Strahlende Kinderaugen und Babygeruch. Alles Quatsch. Auch ich habe Freundinnen mit Kind. Sie riechen nach Möhre, Spinat und saurer Milch. Es ist nicht schön. Ich brauche keinen Umweg, um das mit dem Kind zu begründen. Ich sag es direkt: Ich will ein Kind als Waffe!

Vorbei ist die Zeit, in der ich wehrlos im Schulbus unter alten Herren leide, die mir mit ihrem Versehrtenausweis fast die Backe aufschlitzen, um an einen Sitzplatz zu kommen. Erledigt auch die Zeiten im Supermarkt, wo jedes Mal ein Einkaufswagen in meinen Hacken landet, wenn ich an der Käsetheke eine Zehntelsekunde zu lange über Brie und Greyerzer nachdenke. Ich kaufe nur noch in Geschäften, in denen es kleine Körbchen gibt. Doch die Bedrohung verfolgt mich weiter und hat einen neuen Namen: Mutterliebe!
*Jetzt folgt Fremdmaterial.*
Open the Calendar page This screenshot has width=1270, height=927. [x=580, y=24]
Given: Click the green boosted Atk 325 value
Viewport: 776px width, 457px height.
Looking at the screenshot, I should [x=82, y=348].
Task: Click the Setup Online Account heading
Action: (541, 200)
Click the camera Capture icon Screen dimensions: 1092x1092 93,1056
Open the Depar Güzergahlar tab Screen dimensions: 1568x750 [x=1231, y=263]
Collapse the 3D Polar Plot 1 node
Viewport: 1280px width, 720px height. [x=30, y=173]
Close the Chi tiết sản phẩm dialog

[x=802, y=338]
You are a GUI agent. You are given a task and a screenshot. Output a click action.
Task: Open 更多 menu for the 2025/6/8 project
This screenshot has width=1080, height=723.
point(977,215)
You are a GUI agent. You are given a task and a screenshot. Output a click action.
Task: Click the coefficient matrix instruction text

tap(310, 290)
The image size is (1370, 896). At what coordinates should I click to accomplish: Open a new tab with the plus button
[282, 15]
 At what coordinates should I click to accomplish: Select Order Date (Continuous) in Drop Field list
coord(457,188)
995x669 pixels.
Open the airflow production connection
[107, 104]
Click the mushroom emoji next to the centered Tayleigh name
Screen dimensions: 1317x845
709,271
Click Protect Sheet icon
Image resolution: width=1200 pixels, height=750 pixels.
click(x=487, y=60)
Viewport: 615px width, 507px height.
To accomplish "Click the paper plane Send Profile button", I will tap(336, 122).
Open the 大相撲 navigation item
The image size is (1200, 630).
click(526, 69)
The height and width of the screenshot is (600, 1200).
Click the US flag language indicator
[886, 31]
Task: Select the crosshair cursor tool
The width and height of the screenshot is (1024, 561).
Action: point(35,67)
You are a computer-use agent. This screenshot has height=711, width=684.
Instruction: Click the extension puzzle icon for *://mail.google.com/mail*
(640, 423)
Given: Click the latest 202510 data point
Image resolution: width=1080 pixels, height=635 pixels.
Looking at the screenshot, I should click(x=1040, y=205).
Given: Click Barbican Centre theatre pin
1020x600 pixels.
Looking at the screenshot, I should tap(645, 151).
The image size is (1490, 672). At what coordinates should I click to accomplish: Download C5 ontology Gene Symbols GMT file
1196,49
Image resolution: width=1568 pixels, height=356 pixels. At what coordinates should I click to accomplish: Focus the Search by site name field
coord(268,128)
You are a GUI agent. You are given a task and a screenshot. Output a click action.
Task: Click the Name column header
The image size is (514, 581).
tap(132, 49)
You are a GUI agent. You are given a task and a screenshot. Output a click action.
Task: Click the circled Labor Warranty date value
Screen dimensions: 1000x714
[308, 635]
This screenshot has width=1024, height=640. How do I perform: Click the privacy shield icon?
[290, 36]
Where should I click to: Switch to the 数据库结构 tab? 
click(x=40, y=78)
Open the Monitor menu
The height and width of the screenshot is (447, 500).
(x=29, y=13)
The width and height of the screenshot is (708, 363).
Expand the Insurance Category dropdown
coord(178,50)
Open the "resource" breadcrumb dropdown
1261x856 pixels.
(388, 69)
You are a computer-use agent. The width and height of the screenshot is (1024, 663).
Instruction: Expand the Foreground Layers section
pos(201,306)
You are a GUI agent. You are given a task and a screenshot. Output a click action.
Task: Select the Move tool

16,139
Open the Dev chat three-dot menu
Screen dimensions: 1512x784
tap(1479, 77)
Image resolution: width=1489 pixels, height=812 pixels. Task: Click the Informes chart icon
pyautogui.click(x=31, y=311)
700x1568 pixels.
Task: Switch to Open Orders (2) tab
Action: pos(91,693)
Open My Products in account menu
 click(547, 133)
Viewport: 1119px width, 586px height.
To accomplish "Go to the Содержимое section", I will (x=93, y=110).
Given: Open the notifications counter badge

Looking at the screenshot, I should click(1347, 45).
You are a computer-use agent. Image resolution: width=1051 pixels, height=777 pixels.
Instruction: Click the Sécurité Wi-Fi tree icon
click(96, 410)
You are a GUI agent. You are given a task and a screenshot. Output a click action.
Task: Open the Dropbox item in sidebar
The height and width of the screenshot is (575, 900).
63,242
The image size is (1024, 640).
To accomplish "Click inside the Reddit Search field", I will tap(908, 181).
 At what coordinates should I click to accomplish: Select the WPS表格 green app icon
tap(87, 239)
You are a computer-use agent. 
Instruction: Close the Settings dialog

„Darf ich mal?“ Mit diesen Worten knallt ein Buggy an mein Scheinbein. Ich schaue zu, wie sich ein modisch-forsches Barett eine Schneise zwischen den Regalen bahnt, höre hier ein „Au“, dort ein Schnaufen und hoffe nur, dass wir uns nicht an der Kasse wiedertreffen. Dann kann ich mich nämlich schon auf ein „Sehen Sie nicht, dass es gleich schreit? Sie können doch ein Kind nicht warten lassen!“ einstellen. Alles wird zur Seite weichen. Kinderhasser sind nicht gern gesehen. Mit einem „Ich leide an Panikattacken!“ oder „Ich habe auch einen schlechten Tag“ kann man solche Resultate nicht erzielen. Das macht mich richtig neidisch. Bei Brutverteidigung zählen andere Regeln.

Und moralische Daumenschrauben. „Was soll das heißen: Es war deine Porzellankanne? Hauptsache, dem Kind ist nichts passiert!“ Besser noch: „Ein Kind muss in der U-Bahn sitzen!“ Ich rücke zur Seite, um den Platz dann auch noch mit den mütterlichen Einkaufstüten zu teilen. Das anschließende „Haben Sie etwa Probleme mit Kindern?“ lasse ich unkommentiert, weil ich damit beschäftigt bin, den Abdruck eines dreckigen Gummistiefels von meiner Hose zu streichen. Wandelnde biologische Waffen.

Eine Offenbarung war mir schließlich ein Kinderwagen, aufgerüstet wie ein „Leopard“-Panzer. Im unteren Tragekorb zwei Schirme, die beim Einfahren der U-Bahn mit einem gezielten Stoß die Unterschenkel der Mitreisenden massakrierten. Die hatten es nämlich vergessen: Mütter und Kinder zuerst. Da hab auch ich’s kapiert!

Ich will nicht länger auf die Menopause warten, um meine Egozentrik auszuleben. Ich will das alles schon jetzt. Wenn ich dazu ein Kind brauche, auch gut. Daheim gibt es nun eine Aufrüstungsdebatte, und ich verspreche: Ich schlage zurück! Mit meinem Mutterpass werde ich mir überall einen Sitzplatz erkämpfen. Und freien Eintritt, egal wo.